TASK DIRECTIONS:
Nothing but the lines from the one containing "Image resolution: width=292" through the one containing "Click the rain cloud icon beside Bedrohungen", both included, should be given again, each exactly as written below.

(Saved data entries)
◇ ◇ ◇
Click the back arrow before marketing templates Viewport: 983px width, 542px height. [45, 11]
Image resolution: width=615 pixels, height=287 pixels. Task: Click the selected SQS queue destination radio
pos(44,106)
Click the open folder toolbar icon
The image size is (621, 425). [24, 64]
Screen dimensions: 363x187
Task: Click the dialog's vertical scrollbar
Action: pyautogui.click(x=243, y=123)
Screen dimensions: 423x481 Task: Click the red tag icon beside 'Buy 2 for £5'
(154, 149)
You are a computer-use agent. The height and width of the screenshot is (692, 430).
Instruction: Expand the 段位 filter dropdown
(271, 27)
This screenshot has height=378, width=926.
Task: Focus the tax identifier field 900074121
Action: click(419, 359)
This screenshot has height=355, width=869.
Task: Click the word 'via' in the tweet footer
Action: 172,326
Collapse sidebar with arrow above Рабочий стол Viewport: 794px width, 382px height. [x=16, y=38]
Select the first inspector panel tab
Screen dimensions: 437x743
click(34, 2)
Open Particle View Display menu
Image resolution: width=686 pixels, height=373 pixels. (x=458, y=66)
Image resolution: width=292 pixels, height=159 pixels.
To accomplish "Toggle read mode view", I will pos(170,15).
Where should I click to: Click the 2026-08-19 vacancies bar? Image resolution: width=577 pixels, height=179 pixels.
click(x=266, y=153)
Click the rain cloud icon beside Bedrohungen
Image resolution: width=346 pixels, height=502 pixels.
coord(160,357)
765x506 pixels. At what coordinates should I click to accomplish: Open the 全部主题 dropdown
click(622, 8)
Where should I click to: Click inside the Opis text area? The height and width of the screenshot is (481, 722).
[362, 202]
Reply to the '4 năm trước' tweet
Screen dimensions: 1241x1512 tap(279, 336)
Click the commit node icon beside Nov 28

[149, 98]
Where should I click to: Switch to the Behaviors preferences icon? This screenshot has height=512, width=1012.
◇ ◇ ◇
RESULT FOR THIS EXERCISE:
Image resolution: width=292 pixels, height=159 pixels.
To accomplish "Toggle read mode view", I will pos(170,15).
Where should I click to: Click the 2026-08-19 vacancies bar? Image resolution: width=577 pixels, height=179 pixels.
click(x=266, y=153)
Click the rain cloud icon beside Bedrohungen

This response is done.